Required action → All lines from the one containing "This screenshot has height=378, width=800." to the end of the entries below must be output exactly, and no other lines.

Recorded data →
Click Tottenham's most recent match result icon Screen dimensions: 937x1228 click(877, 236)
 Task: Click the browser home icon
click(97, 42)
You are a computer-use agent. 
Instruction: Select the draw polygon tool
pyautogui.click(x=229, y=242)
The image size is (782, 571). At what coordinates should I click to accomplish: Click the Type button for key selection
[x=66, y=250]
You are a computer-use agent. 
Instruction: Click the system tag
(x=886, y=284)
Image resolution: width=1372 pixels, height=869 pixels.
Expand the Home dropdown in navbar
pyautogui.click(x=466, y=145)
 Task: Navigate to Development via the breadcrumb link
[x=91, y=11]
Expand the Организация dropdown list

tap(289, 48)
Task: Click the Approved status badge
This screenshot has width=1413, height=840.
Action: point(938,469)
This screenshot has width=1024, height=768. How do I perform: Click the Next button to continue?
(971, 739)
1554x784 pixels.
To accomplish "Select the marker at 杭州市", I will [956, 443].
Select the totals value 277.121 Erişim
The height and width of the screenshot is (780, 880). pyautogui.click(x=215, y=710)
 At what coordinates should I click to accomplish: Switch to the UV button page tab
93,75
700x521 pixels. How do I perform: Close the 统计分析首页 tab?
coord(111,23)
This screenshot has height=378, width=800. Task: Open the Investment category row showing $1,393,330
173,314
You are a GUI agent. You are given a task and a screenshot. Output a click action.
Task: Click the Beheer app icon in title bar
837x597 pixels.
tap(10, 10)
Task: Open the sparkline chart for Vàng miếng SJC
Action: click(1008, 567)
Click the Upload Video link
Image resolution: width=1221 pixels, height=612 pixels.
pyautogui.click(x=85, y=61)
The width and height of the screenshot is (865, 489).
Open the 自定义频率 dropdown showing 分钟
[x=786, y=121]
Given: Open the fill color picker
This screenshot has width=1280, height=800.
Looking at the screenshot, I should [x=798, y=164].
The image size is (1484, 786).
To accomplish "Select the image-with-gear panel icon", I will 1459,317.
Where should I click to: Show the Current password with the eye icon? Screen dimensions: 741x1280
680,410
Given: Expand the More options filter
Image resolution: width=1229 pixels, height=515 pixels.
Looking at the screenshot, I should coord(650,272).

Written solution →
This screenshot has height=378, width=800. Task: Open the Investment category row showing $1,393,330
173,314
You are a GUI agent. You are given a task and a screenshot. Output a click action.
Task: Click the Beheer app icon in title bar
837x597 pixels.
tap(10, 10)
Task: Open the sparkline chart for Vàng miếng SJC
Action: click(1008, 567)
Click the Upload Video link
Image resolution: width=1221 pixels, height=612 pixels.
pyautogui.click(x=85, y=61)
The width and height of the screenshot is (865, 489).
Open the 自定义频率 dropdown showing 分钟
[x=786, y=121]
Given: Open the fill color picker
This screenshot has width=1280, height=800.
Looking at the screenshot, I should [x=798, y=164].
The image size is (1484, 786).
To accomplish "Select the image-with-gear panel icon", I will 1459,317.
Where should I click to: Show the Current password with the eye icon? Screen dimensions: 741x1280
680,410
Given: Expand the More options filter
Image resolution: width=1229 pixels, height=515 pixels.
Looking at the screenshot, I should coord(650,272).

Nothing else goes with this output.